Collected data
········
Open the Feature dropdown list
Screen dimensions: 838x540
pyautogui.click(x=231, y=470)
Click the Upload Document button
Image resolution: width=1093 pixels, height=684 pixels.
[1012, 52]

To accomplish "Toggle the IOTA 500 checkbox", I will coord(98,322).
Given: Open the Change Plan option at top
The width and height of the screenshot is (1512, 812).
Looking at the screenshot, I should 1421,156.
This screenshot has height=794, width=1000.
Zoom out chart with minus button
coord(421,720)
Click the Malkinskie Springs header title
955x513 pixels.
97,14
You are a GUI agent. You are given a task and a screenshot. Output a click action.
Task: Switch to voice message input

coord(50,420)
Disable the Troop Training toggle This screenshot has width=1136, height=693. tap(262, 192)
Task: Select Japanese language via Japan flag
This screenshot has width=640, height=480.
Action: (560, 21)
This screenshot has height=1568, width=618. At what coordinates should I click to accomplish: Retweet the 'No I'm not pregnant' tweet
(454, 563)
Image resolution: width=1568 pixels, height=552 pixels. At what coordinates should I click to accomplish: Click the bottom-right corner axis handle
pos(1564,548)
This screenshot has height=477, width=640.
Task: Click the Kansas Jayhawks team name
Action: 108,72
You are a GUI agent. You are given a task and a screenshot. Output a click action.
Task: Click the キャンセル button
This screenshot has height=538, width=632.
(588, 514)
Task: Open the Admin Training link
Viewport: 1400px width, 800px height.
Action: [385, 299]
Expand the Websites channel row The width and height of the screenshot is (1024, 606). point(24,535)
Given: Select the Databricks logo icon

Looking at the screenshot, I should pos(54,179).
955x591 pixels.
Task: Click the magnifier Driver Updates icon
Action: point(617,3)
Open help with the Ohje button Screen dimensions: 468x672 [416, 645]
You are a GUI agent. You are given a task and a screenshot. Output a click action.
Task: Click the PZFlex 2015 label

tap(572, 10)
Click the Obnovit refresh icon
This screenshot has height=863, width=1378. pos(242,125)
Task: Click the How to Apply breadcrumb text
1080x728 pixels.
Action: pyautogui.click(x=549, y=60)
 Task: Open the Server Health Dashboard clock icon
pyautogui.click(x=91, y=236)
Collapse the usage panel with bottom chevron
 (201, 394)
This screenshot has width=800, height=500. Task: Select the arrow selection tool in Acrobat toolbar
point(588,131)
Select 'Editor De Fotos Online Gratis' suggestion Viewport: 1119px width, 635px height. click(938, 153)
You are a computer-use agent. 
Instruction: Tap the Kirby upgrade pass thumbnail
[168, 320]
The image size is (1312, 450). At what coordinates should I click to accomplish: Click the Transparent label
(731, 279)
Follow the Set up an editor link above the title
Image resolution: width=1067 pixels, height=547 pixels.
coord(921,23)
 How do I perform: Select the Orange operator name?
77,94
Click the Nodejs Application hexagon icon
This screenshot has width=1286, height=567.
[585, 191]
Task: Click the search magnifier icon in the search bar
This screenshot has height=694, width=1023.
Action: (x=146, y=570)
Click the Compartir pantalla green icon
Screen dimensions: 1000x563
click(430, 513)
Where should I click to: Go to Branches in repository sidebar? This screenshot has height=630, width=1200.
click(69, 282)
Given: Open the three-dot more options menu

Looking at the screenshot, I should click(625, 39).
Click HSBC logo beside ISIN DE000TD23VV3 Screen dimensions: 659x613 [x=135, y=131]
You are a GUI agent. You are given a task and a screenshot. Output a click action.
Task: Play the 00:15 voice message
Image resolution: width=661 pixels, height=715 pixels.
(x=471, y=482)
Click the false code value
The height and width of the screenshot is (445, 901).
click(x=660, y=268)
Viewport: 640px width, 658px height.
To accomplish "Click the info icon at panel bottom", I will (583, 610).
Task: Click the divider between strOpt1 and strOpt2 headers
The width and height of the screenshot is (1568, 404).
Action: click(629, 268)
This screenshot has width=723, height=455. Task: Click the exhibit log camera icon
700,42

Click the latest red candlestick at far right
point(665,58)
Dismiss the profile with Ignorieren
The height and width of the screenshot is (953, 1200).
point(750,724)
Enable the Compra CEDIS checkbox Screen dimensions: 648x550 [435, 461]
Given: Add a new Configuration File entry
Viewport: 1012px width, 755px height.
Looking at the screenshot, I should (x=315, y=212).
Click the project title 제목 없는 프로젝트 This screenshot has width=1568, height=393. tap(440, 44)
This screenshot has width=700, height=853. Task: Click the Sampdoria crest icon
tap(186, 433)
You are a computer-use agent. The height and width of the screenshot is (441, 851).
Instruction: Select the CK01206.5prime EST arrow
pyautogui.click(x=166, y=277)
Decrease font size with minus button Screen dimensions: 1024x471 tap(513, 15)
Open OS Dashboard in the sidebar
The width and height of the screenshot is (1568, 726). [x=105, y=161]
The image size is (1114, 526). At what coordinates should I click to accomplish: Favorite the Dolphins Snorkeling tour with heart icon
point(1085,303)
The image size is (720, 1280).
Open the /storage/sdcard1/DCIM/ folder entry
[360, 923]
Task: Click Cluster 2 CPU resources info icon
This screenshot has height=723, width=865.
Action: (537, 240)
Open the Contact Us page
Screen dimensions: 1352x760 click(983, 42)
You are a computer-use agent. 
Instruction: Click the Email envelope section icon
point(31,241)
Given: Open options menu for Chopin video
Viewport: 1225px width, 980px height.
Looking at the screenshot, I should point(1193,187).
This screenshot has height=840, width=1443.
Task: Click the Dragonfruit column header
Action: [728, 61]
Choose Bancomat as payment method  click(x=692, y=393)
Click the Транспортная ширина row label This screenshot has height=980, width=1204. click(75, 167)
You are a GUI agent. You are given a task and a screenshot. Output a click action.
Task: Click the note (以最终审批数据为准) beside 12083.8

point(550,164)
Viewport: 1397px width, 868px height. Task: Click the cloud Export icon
········
> Exercise objective
Every line above that holds the string "link" should be copied out.

> Response box
Task: Open the Admin Training link
Follow the Set up an editor link above the title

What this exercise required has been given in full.